Patient compliance highest with compatible physicians
■ Physicians and patients who have similar beliefs about a patient's role in managing health achieve better outcomes, says a new study.
By Kevin B. O’Reilly — Posted May 17, 2010
Patients with chronic conditions such as hypertension or diabetes are more likely to stick to treatment if they believe they have personal control over their health, previous research has shown. Now a new study finds that patients whose beliefs about health control match their physicians' beliefs do even better, achieving lower blood pressure and refilling their medications more often than do patients at odds with their doctors.

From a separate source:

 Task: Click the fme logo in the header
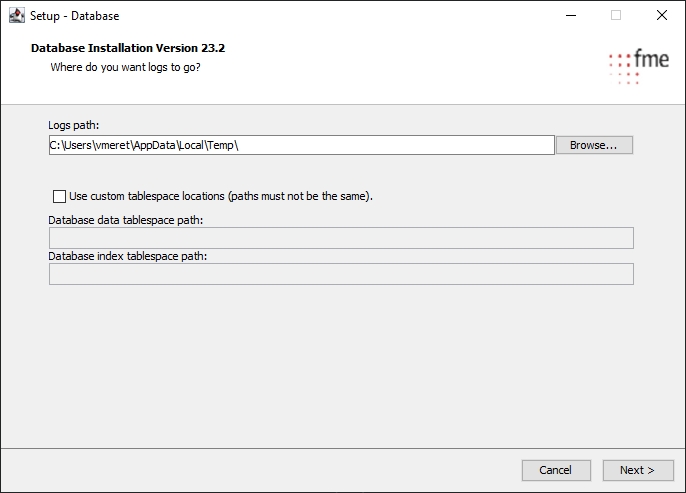(x=638, y=65)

The research highlights how important it is for physicians to communicate better with patients and tailor approaches to managing chronic disease to patients' personal beliefs, said Gary E. Rosenthal, MD, co-author of the study in the May Journal of General Internal Medicine.

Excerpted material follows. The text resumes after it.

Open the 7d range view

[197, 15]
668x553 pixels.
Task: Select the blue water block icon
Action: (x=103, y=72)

"This shows that symmetry in the beliefs that patients and physicians might have about the patients' role in health care can have an influence on important treatment outcomes," said Dr. Rosenthal, director of the Center for Research in the Implementation of Innovative Strategies in Practice at the Iowa Veterans Affairs Medical Center. "The delivery of health care is contextual, and there are a lot of factors that go into producing effective patient-physician communication."
Researchers asked 246 patients and the 18 primary care physicians caring for them at the Iowa VA Medical Center how much they agreed with a series of statements about patients' control over health. For example, one statement said, "If patients take the right actions, they can stay healthy."
Then, researchers examined electronic pharmacy records to see when patients refilled medications and used that data to calculate a "medication possession ratio" showing how often patients had medicines on hand.
The study found that patients who believed their actions caused a high amount of control but were seeing doctors with low-control beliefs did not have medication on hand 18% of the time during the 13-month study. This was a refill nonadherence rate 50% higher than for patients who were in sync with their physicians.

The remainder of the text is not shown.